Let alone I haven't had any activity on the account for over 2 weeks now :/ Sounds fishy on PP's behalf!


----------



## Spandex (Feb 20, 2009)

mstew said:


> I thought the only real reason to link your bank account with paypal was so you could actually get any refunded or paid money out and back to your 'pocket' so to speak?


There are two separate things. PayPal have my bank details saved, so I can easily transfer money from my PayPal account into my bank account - they don't have the ability to take money out of my bank account though.


----------



## Jenny H (Aug 25, 2013)

I had my bank account and credit card on paypal. I removed the bank account as a payment method a couple of years ago and it still works fine. They have never asked me to replace it. Can still have money paid in to my account though.


----------



## Lollypop86 (Oct 26, 2013)

I'm banned from paypal  their t's and c's make no sense nor do their charges for linking paypal as a payment option to a website

People will try anything to make money from nothing just need to be careful

J
Xx


----------



## BaueruTc (Aug 21, 2011)

There are many scammers on eBay that's for sure.
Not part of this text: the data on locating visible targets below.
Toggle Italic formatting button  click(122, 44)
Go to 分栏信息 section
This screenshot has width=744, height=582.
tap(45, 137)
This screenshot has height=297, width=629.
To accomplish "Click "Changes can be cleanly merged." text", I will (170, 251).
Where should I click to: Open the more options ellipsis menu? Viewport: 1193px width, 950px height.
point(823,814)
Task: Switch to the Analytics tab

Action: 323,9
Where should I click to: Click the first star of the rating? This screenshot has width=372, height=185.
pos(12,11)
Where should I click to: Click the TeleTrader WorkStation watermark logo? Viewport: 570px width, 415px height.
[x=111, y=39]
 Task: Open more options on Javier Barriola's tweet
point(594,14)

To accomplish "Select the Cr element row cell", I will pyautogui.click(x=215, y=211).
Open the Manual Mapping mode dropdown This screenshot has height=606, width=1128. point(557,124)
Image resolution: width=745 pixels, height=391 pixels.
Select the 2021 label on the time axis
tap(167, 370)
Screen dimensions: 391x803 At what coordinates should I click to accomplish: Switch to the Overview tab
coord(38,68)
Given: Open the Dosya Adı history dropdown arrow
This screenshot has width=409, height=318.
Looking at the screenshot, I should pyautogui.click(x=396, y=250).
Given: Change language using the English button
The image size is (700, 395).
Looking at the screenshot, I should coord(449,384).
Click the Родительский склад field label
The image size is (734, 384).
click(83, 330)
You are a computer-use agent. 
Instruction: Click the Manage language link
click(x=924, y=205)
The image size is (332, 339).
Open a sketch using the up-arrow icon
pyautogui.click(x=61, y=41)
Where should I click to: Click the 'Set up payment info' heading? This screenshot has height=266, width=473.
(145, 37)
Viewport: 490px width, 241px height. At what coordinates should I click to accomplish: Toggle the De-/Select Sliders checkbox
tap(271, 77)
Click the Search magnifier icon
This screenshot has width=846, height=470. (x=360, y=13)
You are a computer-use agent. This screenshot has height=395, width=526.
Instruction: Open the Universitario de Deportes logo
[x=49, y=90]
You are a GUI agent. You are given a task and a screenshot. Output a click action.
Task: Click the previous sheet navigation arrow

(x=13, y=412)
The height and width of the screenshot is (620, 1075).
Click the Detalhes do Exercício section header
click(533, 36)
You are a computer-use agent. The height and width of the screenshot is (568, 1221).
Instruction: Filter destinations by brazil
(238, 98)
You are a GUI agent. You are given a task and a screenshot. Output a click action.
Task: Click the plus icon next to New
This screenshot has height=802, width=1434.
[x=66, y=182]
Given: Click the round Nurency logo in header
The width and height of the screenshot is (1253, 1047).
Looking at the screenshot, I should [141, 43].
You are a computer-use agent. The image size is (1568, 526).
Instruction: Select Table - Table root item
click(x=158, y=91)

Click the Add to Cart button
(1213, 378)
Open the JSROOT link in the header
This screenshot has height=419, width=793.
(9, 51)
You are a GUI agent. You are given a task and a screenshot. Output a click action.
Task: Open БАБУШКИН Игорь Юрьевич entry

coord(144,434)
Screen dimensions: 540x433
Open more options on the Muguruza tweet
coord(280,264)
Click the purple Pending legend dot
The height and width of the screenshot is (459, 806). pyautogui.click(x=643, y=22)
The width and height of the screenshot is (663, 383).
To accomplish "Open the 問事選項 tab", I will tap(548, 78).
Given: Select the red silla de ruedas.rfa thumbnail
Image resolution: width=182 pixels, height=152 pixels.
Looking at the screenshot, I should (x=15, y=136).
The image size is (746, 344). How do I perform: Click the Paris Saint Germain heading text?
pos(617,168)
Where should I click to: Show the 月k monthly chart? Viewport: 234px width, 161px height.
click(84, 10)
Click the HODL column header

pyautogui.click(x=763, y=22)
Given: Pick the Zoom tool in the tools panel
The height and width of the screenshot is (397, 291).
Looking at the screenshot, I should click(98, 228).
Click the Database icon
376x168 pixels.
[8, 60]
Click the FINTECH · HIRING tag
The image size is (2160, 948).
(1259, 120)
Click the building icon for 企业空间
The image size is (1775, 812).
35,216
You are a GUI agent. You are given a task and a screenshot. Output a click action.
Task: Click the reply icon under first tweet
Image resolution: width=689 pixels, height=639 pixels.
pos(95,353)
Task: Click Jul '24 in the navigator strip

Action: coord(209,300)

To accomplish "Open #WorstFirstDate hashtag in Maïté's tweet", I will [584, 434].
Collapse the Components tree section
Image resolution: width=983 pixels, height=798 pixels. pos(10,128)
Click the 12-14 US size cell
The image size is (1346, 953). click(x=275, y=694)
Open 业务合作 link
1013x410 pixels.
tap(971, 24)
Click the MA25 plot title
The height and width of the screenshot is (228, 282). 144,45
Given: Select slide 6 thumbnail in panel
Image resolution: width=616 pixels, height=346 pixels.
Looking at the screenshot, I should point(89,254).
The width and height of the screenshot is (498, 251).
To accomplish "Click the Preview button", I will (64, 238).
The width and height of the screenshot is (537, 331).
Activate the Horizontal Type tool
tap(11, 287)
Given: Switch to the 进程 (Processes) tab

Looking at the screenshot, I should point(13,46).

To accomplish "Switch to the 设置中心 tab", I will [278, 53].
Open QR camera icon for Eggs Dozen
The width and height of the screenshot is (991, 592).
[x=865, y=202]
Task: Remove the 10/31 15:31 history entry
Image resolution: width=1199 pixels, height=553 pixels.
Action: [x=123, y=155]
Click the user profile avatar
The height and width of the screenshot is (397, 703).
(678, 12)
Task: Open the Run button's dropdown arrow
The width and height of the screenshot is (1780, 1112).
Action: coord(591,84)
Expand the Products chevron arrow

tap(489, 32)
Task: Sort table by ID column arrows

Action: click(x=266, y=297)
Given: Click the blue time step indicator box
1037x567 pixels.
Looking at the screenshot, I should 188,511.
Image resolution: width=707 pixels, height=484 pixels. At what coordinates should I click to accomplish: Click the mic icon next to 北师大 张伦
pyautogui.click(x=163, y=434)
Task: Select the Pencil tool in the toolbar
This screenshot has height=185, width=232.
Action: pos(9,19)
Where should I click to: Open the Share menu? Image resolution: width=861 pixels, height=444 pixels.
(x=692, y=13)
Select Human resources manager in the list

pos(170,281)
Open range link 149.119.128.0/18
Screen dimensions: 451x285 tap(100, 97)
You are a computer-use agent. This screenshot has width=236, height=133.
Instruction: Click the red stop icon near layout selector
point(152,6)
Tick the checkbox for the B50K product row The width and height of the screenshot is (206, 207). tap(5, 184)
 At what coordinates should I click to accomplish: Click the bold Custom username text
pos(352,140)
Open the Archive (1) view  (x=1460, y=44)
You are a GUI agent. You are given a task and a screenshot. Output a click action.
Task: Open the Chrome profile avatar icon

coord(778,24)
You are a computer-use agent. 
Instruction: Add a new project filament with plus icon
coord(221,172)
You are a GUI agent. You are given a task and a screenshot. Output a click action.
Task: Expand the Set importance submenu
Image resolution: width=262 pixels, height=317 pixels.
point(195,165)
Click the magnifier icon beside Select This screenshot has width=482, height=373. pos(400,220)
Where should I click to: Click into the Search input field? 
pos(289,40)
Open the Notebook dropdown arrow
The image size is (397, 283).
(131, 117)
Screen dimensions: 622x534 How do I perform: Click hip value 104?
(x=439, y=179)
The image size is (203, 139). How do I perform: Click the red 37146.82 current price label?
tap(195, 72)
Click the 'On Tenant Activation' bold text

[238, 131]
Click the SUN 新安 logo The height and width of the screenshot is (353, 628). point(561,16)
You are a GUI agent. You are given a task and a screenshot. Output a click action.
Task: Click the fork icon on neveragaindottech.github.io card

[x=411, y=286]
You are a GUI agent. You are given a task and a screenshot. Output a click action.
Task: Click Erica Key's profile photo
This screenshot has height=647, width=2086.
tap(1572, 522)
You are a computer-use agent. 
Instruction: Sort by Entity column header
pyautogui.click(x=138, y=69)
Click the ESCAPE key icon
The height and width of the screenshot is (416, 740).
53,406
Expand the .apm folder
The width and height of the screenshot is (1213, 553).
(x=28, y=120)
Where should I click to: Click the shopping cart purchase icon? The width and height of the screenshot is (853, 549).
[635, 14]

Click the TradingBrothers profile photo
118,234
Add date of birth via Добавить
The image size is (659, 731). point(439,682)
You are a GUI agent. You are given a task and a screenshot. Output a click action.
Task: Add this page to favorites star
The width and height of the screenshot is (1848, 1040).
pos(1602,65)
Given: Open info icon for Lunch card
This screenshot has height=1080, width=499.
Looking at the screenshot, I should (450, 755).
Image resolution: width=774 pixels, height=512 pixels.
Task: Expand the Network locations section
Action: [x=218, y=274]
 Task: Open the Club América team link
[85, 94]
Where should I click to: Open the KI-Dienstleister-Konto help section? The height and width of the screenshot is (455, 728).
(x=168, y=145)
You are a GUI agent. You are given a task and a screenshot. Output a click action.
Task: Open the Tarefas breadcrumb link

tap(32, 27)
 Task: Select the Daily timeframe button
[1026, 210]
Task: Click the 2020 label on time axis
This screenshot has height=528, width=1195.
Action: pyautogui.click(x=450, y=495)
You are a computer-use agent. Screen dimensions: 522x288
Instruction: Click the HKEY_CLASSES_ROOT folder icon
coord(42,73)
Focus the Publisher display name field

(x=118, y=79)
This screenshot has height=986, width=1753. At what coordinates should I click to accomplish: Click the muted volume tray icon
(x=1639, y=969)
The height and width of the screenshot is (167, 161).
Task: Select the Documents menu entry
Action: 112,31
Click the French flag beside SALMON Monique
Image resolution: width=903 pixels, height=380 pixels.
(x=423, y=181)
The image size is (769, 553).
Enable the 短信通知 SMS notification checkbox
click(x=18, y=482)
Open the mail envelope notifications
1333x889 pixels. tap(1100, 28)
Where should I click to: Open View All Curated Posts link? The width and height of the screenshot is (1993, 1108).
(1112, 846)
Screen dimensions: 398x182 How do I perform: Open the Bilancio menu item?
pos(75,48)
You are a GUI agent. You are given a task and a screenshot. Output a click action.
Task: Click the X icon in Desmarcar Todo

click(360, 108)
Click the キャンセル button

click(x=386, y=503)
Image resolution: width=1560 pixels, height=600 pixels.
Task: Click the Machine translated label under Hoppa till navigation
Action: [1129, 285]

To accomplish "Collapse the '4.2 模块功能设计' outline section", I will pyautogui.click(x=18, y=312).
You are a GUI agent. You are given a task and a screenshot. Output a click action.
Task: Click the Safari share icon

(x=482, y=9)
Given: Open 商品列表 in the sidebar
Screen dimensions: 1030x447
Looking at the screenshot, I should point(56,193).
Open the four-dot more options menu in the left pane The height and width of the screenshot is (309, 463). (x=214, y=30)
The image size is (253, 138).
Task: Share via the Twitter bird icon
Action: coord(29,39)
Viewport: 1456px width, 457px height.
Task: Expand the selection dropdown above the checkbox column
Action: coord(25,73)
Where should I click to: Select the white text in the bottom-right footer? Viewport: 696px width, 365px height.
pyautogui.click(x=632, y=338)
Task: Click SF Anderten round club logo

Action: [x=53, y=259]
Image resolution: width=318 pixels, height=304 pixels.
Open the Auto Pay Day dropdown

I have over 1200 feedback on eBay with over 500 sales on my end and still have 100% feedback from my buyers.

Recently i sold an item to a chap with around 10 feedback. Item cost was around £150, He paid straight away. Any high value items that i sell which are small will always be sent to buyers using Royal Mails Special Delivery service which has insurance up to £500. All other items are sent signed for as a minimum to protect myself.

Anyway nearly two months had passed and i received an email from PayPal saying my account had a restriction on it. I logged in and basically the chap that had purchased the item was claiming that he did not purchase it and he was claiming fraud through his credit card. My PayPal account was then minus £150! I was absolutely furious that PayPal had done this to me as the only way i could pay for anything with PayPal would be if i placed £150 into my account to get the account back in the black!

PayPal needed to see my receipt of posting which i had and also the tracking number which was on the receipt. When i entered the tracking number into the RM website the chap that had the eBay account and who's name was also on the confirmed PayPal delivery address had actually printed his name on the delivery receipt as it was clearly readable. :lol:

About ten days after this all begun PayPal lifted the restrictions on my account and placed the money back into my PayPal account. I was just so annoyed with the whole process and really do not like how PayPal took money off me till it was resolved when i was 100% in the clear all along.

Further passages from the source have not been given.